### Source text
Terror suspect paints alqaeda picture in plea bargain
Original Source Link: (May no longer be active)
|In the time he did spend co-operating with authorities, Ressam covered topics on training camps in Afghanistan, terrorist recruitment, training, cell locations, targets, the making of explosives and ideology. |
Sentencing of 'millennium bomber' scheduled for Wednesday after many delays
08:30 AM EDT Jul 29
SEATTLE (CP) - Ahmed Ressam, an Algerian caught trying to sneak into the United States from Canada and later convicted of plotting to bomb the Los Angeles International Airport on the eve of the millennium, will be sentenced Wednesday in U.S. District Court.
Ressam's sentencing was to take place after an unexpected three-month adjournment in April when U.S. District Court Judge John Coughenour surprised lawyers for the defence and Justice Department by ordering the delay.
In the midst of the sentencing in April, the judge suddenly told the court he would allow Ressam more time to decide whether he wanted to provide additional information about two other men currently in custody in Canada and Britain.
Coughenour said he was "mystified" why Ressam would want to go ahead with the sentencing without waiting for a resolution of the cases of Samir Ait Mohamed and Haydar Abu Doha, who are now in custody in Canada and Britain respectively and are wanted in the United States.
Ressam, a former Montreal resident, was convicted in 2001 of nine charges but his sentencing was repeatedly delayed because he had agreed to co-operate with the Justice Department in return for a lighter sentence.
In December 1999, Ressam was caught as he tried to smuggle a trunkload of bomb-making materials into the United States from Canada through Port Angeles, Wash. He had left Canada from Victoria and had travelled across the Juan de Fuca Strait by ferry.
His convictions included terrorist conspiracy and he faced as much as 130 years in prison before agreeing to co-operate with authorities.
In their sentencing memorandum, prosecutors said Ressam chose the United States' fifth largest airport as his target and decided on December 1999, the height of the millennium celebration, "so that the chaos and fear flowing from his act would be magnified tenfold."
Initially, the U.S. government and Ressam's lawyers had agreed on a sentence of at least 27 years in return for his co-operation with authorities.
Prosecutors have said that Ressam has already provided information on more than 100 potential terrorists in interviews that stretched over two years.

### Required action
Continue the article on Ahmed Ressam's sentencing from the point where it stops.

### Records provided
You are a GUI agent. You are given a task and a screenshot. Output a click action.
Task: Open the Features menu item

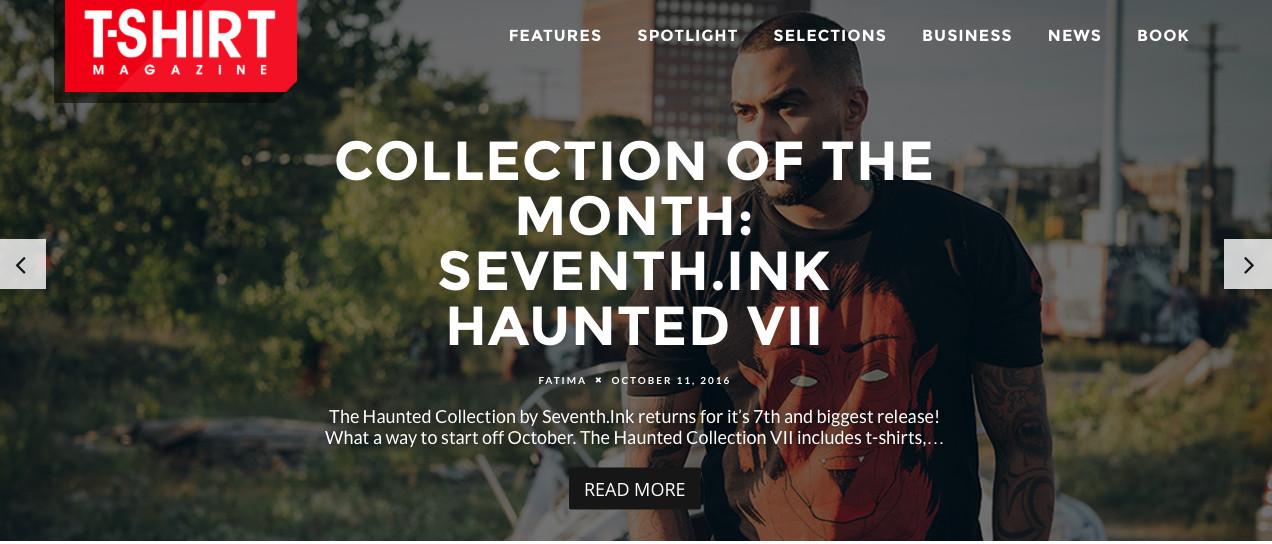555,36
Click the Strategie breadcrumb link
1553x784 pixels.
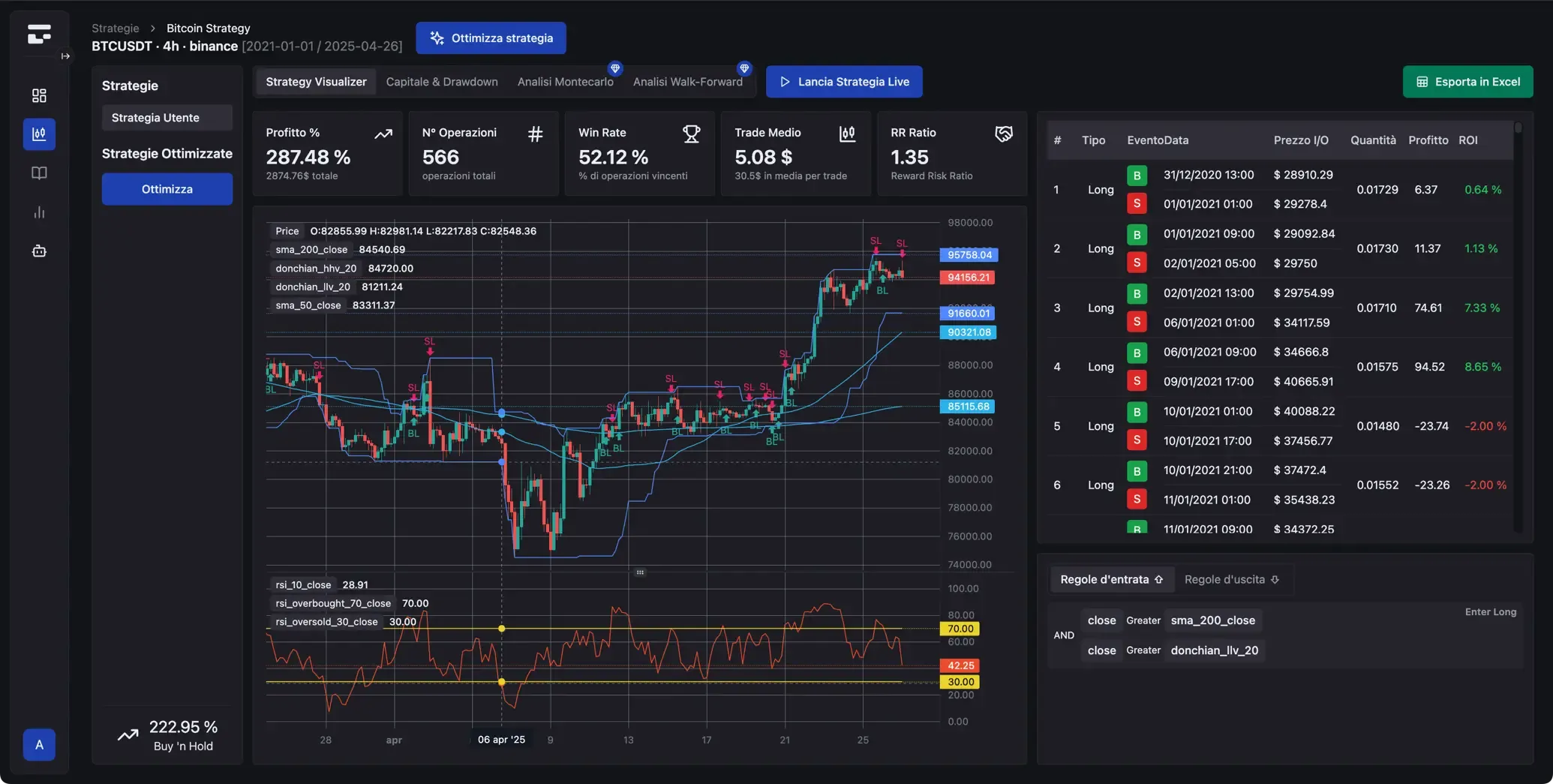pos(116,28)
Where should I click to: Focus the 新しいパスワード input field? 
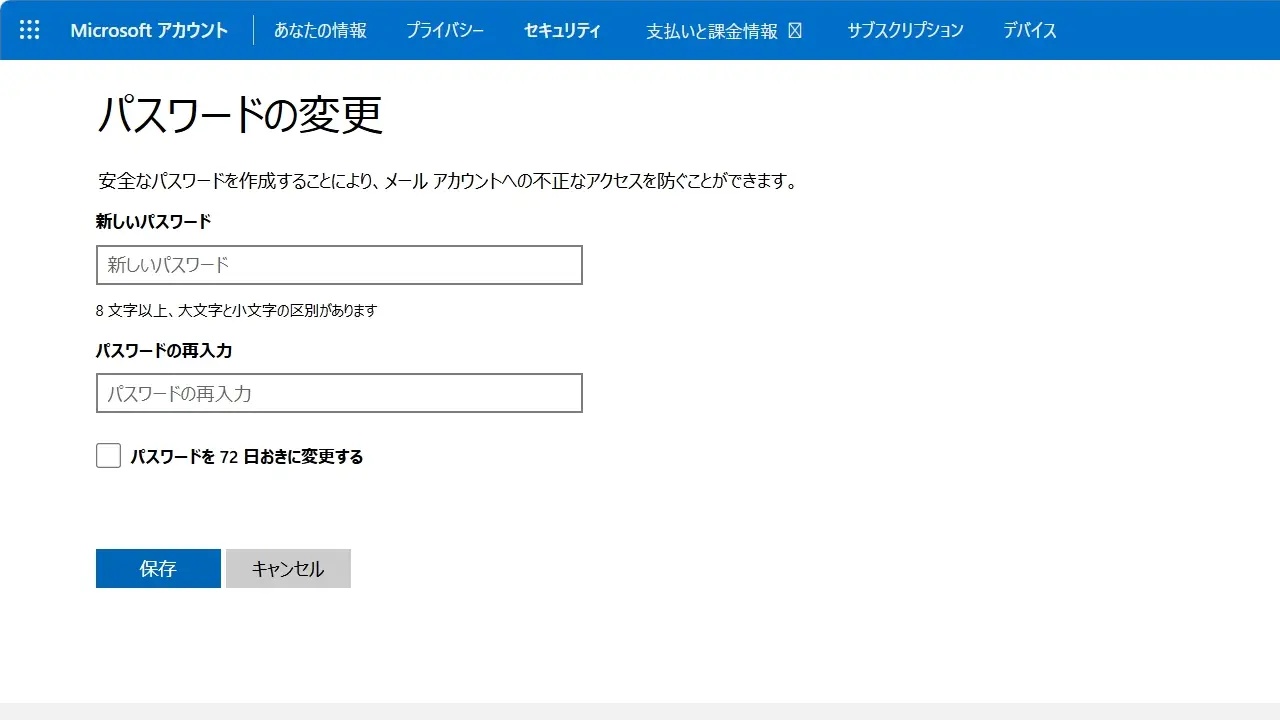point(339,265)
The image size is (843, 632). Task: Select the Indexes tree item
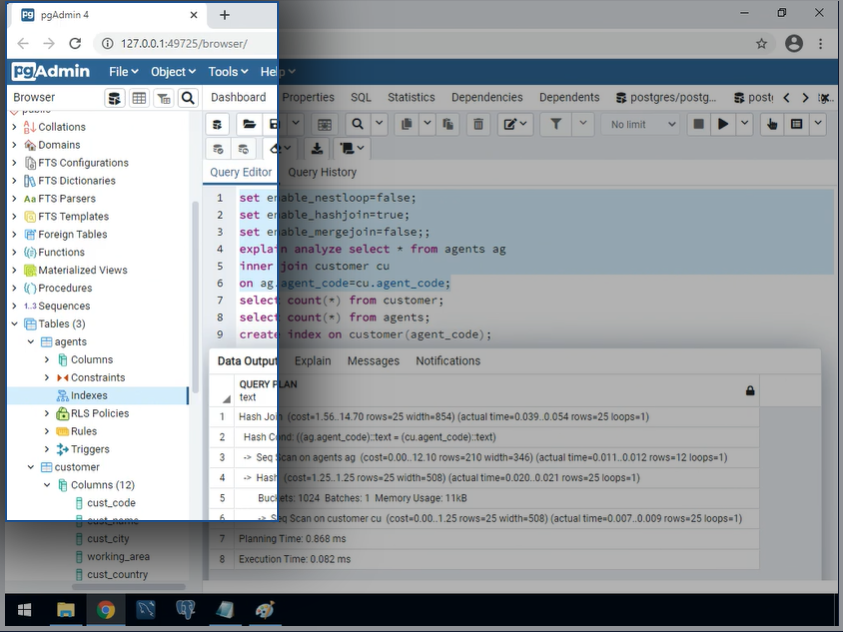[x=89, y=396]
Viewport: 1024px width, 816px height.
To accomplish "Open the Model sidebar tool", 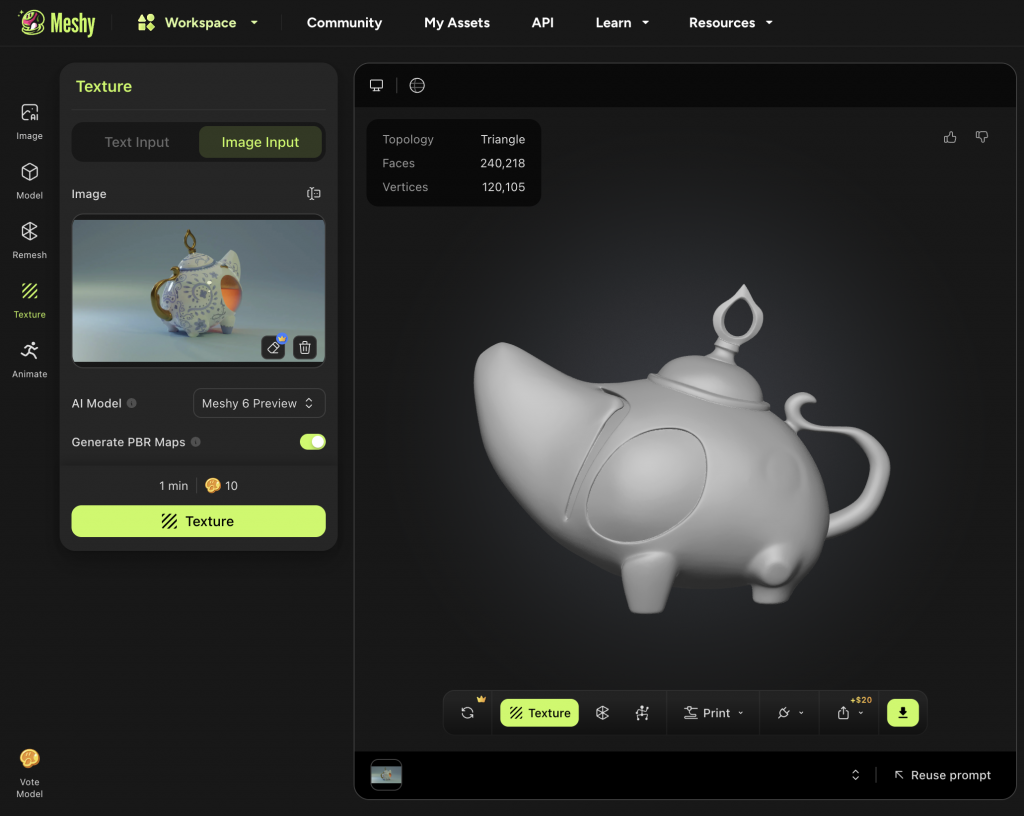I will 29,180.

### Output of the task
But in an April court filing, prosecutors said they recommended the longer sentence because Ressam stopped co-operating in 2003, "breaching his agreement and effectively terminating at least two criminal cases of vital interest to national security."
One U.S. attorney told the court that it was possible the extradition efforts against Mohamed and Doha could collapse without more information.
In the time he did spend co-operating with authorities, Ressam covered topics on training camps in Afghanistan, terrorist recruitment, training, cell locations, targets, the making of explosives and ideology.
The U.S. government said Ressam's testimony helped convict Mokhtar Haouari of supplying fake identification and cash for the millennium plot. He was sentenced to 24 years in prison.
The defence said Ressam's information had led to the arrests of potential terrorists in the United States, Canada, Italy, Germany and France.
In April, the prosecution called one witness, FBI agent Fred Humphries, who had many meetings with Ressam after his arrest and who was testifying as to the value of his information.
He said Mohamed and Doha had been arrested from information provided by Ressam, and that Ressam provided information about "tradecraft" integral to terrorists, such as paper detonators.
Ressam told authorities of "safe houses" in Montreal, where he lived before he went to Vancouver. He also provided information on the structure of terrorist cells.
Humphries said some of Ressam's information was known to intelligence authorities but had been classified. The information he provided allowed authorities to pass the information on to other law enforcement agencies.